Another suggested change to the FCPA is to add a willfulness requirement for businesses. In a report for the U.S. Chamber Institute for Legal Reform, Restoring Balance: Proposed Amendments to the Foreign Corrupt Practices Act, coauthors Andrew Weissman and Alixandra Smith note that an individual’s liability under the FCPA is limited to situations in which he or she broke the law willfully. However, the act contains no such exception for companies.
“This omission substantially extends the scope of corporate criminal liability—as opposed to individual liability—since it means that a company can face criminal penalties for a violation of the FCPA even if it did not know that its conduct was unlawful,” according to the report.
Some experts advocate a shift to international enforcement as a way to thwart corruption around the globe, making FCPA violations scarcer. Getting all nations involved, with a common goal of stopping corruption, would be ideal. “The FCPA only applies to the bribe givers,” notes Volkov. “The bribe takers should also be punished.”
However, there are significant challenges to global enforcement. The Organisation for Economic Co-operation and Development (OECD) issued its Convention on Combating Bribery of Foreign Public Officials in International Business Transactions in 1997; it released new recommendations on preventing bribery of government officials in 2009. But the new recommendations have only 30 signatories. Of those, only seven countries are currently enforcing antibribery laws.
At the December 2010 meeting of the World Bank in Washington, D.C., a high-level meeting was held to discuss international antibribery efforts. According to Volkov, who attended the meeting, countries are willing to work together but the basic infrastructure to facilitate cooperation is missing.
“What was clear is that sometimes countries just don’t have the resources or the training or basic information-sharing capacity,” says Volkov. “For example, a prosecutor in Italy who uncovers information about corruption in France may not have any idea which agency to contact in the French government. The problems are that basic.”
Meanwhile, efforts to amend the FCPA are ongoing but advocates know that the task will not be easy.
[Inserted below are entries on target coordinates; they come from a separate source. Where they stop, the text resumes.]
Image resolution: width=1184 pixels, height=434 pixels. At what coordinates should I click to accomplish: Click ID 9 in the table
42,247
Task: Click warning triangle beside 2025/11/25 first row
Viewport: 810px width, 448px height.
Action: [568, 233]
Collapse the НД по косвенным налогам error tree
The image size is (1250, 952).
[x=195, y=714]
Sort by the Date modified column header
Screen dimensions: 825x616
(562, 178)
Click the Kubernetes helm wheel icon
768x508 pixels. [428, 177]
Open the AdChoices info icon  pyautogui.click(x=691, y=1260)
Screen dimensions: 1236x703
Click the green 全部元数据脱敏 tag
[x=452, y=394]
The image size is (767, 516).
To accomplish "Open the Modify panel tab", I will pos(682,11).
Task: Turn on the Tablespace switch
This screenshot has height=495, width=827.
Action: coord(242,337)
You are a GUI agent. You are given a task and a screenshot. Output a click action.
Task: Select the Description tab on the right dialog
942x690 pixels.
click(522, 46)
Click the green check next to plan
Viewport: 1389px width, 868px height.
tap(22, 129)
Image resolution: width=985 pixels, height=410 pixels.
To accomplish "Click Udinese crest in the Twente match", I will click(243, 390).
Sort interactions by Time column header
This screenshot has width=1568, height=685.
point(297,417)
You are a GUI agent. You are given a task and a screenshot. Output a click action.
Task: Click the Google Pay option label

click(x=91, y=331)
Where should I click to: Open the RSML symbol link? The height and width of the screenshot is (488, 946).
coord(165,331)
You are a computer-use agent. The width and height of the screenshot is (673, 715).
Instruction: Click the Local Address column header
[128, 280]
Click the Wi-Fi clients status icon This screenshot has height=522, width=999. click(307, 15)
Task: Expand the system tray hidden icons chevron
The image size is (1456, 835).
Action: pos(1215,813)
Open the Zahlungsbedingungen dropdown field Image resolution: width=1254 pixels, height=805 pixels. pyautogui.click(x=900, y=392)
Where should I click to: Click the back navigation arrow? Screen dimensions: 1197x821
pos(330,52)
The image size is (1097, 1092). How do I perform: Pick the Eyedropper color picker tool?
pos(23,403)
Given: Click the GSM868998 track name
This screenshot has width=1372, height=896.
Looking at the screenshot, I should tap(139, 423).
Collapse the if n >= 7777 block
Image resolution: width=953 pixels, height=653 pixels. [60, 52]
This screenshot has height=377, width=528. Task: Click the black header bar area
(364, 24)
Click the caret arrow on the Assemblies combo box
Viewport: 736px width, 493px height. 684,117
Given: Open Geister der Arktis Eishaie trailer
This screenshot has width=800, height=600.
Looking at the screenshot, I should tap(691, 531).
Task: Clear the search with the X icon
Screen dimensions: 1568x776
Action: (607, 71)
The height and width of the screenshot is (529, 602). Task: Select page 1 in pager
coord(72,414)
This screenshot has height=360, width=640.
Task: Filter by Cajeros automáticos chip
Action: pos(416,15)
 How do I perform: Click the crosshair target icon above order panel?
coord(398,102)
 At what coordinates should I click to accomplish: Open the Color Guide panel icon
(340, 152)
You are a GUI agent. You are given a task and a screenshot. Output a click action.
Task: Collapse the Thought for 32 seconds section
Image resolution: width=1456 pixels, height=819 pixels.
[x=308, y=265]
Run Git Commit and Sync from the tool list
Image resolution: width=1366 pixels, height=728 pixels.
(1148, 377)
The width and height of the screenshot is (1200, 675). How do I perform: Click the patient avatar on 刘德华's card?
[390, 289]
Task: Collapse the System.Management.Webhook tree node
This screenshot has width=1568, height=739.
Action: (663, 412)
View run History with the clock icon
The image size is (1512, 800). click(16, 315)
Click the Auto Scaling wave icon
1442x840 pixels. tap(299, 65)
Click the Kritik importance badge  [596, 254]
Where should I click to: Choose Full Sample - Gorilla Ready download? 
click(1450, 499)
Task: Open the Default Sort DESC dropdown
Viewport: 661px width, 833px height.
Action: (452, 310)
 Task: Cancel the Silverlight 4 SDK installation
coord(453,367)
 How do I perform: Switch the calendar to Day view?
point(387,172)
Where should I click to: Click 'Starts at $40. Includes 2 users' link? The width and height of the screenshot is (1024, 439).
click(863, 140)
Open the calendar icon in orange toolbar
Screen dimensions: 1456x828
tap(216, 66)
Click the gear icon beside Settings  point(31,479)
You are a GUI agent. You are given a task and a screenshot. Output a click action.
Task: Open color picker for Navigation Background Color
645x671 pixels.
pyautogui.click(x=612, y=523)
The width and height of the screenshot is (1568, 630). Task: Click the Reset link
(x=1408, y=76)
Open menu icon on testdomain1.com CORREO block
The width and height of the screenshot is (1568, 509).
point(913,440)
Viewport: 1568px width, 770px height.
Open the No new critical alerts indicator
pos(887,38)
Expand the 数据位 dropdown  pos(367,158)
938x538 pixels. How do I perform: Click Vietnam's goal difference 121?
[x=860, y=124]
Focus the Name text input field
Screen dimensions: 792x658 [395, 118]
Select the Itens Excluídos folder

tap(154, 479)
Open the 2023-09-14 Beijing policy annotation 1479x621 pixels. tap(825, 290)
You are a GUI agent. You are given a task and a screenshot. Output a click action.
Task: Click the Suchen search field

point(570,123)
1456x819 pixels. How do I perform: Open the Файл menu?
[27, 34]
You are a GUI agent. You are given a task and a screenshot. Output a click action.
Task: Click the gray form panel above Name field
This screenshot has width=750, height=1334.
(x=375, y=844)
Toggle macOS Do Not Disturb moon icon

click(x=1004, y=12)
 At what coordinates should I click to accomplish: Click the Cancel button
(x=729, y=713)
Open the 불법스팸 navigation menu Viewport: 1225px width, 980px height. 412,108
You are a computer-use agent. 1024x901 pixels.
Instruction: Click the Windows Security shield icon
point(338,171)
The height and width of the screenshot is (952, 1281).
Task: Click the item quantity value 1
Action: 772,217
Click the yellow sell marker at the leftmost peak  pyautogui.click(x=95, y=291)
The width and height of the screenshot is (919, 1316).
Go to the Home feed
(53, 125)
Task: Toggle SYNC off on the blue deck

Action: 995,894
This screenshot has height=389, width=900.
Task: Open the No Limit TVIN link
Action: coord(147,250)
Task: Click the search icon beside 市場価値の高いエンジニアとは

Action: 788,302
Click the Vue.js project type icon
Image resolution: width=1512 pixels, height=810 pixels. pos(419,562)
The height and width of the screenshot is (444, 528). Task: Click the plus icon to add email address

Such changes would require a sponsor in Congress. According to Leahy’s office, the senator has not yet formalized any plans to bring legislation on this issue and Specter resigned his office at the end of 2010. The last time the FCPA was significantly amended, in 1998, it took eight years for the legislation to work its way through Congress.
One roadblock to change is the perception that amendments would weaken the law and encourage unethical behavior. Koehler points out that these amendments would be designed to protect innocent companies and would not help companies get away with wrongdoing. Companies that foster a culture of corruption would still face significant fines. However, he acknowledges that the amendments are unlikely to be perceived that way.